## Written problem
Rewrite the entries below, switching every "Select" to "Choose" and keeping everything else the same. Omit the pictures from your version.
____ Extracted material
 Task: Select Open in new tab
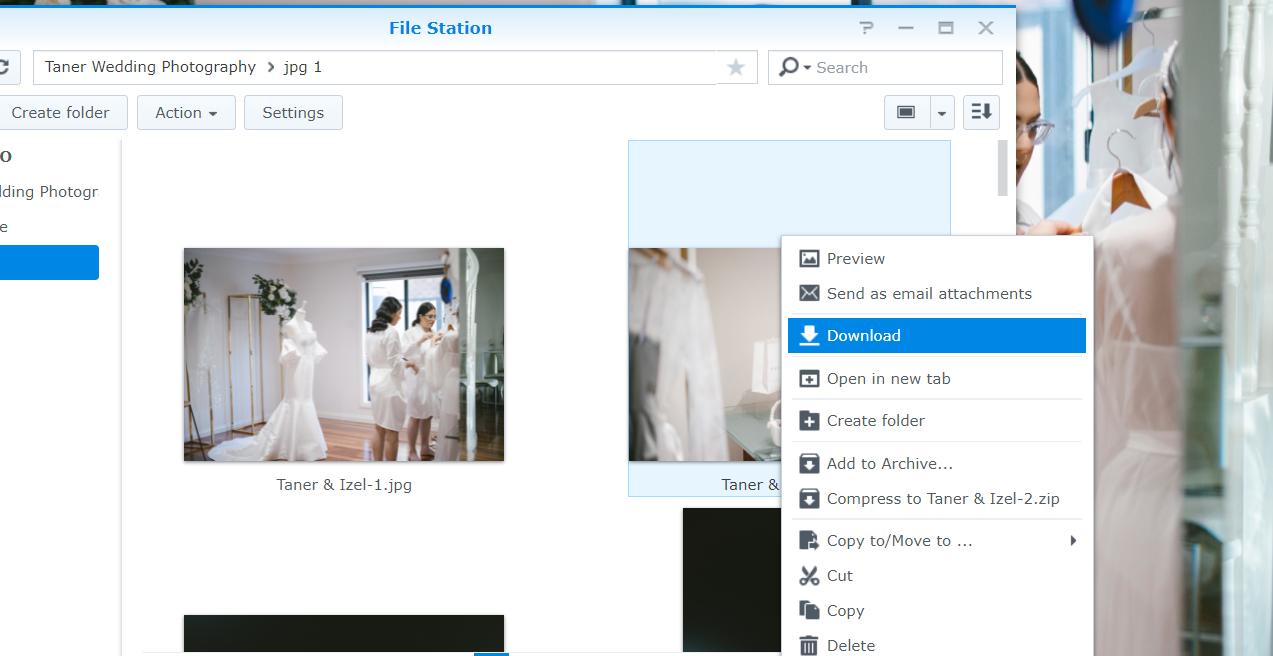pos(888,379)
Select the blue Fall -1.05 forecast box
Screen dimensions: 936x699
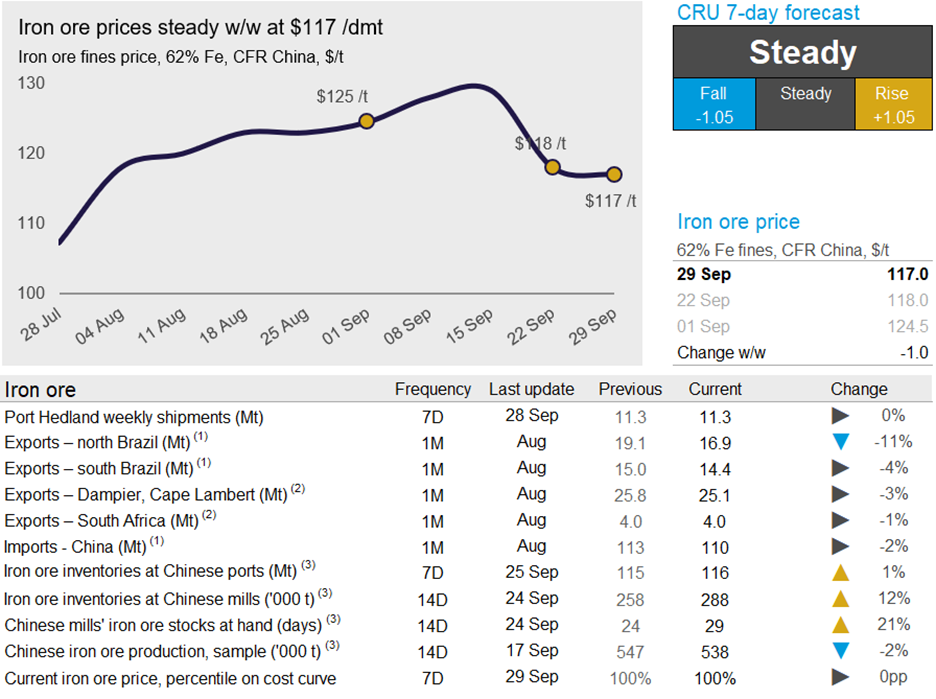click(x=713, y=104)
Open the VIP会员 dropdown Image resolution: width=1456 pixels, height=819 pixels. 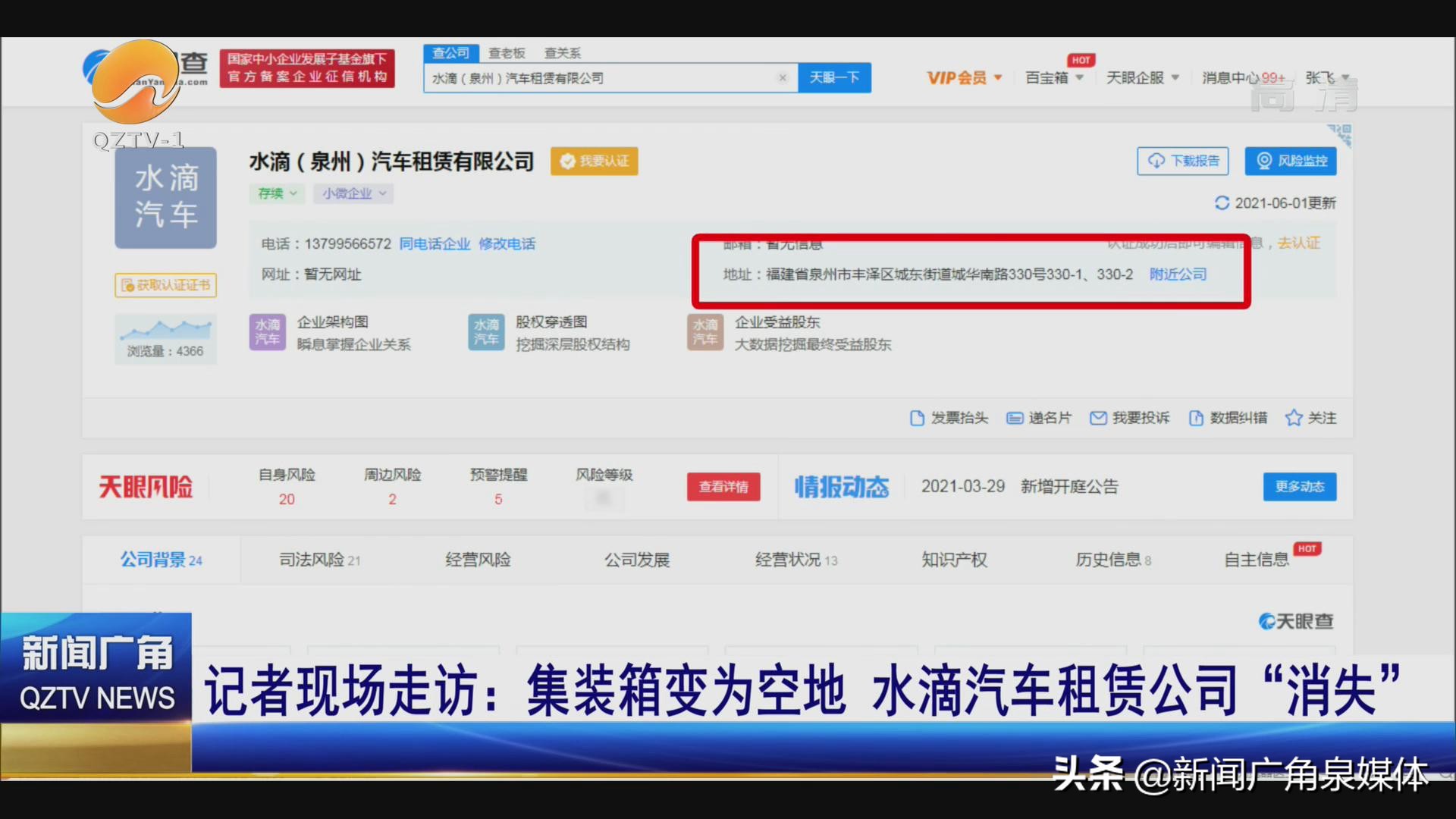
________
## Answer to this exercise
 Task: Choose Open in new tab
pos(888,379)
Choose the blue Fall -1.05 forecast box
Screen dimensions: 936x699
click(x=713, y=104)
Open the VIP会员 dropdown Image resolution: width=1456 pixels, height=819 pixels. 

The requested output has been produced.